START Material provided

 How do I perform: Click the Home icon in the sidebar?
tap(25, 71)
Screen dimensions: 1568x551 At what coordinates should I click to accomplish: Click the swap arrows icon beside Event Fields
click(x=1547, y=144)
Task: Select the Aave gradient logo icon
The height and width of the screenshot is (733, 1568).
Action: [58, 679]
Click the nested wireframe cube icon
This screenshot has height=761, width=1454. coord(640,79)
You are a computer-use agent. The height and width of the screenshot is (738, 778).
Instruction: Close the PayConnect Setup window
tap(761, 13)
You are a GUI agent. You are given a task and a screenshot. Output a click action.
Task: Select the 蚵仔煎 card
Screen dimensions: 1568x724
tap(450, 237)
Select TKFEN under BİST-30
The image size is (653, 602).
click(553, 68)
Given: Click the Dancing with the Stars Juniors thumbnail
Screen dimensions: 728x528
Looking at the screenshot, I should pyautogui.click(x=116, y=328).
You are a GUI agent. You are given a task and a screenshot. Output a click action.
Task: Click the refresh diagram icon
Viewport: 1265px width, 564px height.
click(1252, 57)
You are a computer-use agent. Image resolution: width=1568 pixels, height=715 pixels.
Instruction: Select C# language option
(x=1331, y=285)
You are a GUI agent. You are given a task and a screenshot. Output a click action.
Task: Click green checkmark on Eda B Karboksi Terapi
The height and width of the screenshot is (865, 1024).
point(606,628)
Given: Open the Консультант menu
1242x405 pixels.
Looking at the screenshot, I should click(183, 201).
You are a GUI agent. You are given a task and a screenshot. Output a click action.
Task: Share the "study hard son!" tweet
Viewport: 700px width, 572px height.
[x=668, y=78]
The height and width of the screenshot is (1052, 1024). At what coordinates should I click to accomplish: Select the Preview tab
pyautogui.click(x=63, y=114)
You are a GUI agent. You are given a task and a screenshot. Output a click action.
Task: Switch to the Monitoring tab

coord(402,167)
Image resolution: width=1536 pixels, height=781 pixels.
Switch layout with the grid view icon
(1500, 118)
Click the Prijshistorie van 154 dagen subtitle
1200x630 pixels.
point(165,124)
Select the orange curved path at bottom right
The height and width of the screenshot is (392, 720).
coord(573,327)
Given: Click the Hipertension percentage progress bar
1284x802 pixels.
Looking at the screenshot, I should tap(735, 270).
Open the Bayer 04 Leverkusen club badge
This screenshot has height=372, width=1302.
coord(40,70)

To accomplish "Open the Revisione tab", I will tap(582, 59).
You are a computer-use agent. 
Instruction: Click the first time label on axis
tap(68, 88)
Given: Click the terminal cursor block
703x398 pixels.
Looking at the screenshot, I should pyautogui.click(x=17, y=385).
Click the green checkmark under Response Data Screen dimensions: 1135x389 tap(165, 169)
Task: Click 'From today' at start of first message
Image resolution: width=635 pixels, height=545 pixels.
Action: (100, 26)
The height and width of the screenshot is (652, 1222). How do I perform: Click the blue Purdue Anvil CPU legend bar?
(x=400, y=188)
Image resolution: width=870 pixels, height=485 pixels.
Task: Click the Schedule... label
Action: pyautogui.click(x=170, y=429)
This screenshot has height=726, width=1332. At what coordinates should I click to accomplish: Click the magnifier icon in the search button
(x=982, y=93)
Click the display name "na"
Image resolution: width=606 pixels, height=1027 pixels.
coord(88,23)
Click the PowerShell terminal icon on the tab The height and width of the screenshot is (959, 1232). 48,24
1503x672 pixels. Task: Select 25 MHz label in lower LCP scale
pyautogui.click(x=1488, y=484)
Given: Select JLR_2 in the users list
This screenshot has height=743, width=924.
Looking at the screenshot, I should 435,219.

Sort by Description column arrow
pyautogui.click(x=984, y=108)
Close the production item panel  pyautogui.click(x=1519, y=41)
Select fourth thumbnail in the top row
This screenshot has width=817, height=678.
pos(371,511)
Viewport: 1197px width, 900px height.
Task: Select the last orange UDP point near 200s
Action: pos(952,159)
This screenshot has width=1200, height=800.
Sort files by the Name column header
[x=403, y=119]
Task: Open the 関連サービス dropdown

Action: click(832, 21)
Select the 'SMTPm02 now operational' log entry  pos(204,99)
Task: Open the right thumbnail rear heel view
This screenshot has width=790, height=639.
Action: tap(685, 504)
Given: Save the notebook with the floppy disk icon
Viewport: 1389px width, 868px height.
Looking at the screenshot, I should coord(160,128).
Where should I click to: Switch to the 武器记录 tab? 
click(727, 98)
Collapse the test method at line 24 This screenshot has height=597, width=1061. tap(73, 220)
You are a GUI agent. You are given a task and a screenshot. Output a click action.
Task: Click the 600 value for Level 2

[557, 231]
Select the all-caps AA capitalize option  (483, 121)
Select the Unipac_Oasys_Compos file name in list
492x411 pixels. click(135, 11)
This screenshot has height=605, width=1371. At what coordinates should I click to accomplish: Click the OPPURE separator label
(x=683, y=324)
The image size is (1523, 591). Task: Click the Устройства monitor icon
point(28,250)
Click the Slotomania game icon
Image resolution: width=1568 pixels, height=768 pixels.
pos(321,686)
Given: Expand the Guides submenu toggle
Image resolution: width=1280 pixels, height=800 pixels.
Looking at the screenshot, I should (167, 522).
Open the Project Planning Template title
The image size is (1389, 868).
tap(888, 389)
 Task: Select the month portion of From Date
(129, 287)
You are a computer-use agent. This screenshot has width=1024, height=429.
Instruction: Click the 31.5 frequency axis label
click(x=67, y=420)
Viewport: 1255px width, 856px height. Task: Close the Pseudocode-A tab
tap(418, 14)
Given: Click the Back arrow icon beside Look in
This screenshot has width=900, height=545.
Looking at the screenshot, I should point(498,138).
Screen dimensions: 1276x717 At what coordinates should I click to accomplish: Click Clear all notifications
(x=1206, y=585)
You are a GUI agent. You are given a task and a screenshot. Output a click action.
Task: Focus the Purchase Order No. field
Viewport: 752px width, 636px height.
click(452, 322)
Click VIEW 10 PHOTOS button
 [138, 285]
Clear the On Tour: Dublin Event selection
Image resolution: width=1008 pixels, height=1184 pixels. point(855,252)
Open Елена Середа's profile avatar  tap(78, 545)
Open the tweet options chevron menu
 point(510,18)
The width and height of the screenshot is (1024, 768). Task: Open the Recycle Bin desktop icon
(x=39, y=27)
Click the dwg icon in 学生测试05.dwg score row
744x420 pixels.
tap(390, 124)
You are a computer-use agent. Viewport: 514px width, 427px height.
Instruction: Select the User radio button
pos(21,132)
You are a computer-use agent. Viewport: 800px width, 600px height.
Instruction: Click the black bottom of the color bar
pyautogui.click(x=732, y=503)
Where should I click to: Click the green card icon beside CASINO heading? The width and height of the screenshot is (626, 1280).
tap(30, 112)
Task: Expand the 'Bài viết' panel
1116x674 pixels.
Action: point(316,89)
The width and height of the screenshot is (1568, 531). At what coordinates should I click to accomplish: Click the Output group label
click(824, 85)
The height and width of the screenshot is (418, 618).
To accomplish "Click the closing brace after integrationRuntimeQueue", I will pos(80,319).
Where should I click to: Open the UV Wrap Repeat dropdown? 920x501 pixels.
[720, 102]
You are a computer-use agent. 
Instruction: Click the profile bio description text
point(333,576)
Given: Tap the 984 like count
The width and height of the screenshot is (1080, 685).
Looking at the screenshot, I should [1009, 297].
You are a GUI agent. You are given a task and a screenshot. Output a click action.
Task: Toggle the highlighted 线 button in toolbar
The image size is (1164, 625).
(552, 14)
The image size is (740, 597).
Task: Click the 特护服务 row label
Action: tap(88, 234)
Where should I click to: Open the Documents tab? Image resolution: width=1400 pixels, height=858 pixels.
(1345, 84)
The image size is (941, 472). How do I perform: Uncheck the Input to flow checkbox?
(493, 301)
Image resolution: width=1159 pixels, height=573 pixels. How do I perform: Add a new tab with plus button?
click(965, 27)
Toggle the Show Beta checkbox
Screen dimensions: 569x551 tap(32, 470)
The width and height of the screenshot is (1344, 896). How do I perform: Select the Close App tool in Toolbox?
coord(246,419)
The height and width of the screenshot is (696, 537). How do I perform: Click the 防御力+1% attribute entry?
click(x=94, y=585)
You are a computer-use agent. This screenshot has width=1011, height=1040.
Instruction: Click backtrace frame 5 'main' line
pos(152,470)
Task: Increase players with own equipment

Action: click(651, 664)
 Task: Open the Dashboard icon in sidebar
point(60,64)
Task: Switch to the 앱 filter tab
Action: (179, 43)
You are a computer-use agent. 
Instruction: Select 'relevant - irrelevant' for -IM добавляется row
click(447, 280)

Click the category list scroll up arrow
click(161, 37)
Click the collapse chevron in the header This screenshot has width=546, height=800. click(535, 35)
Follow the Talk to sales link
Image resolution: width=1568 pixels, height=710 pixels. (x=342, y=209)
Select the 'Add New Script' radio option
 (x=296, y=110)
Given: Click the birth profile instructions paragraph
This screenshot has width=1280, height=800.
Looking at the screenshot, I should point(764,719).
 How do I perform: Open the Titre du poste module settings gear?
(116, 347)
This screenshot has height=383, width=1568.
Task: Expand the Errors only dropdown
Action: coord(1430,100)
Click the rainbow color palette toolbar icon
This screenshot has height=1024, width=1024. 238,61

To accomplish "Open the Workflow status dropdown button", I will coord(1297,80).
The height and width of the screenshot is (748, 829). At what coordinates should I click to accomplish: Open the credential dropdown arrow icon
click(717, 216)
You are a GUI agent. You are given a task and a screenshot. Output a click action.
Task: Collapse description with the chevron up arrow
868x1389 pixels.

END Material provided

Task details: Go through the entries above and count the lines containing "terminal". Give the number only.

Solution to this problem: 2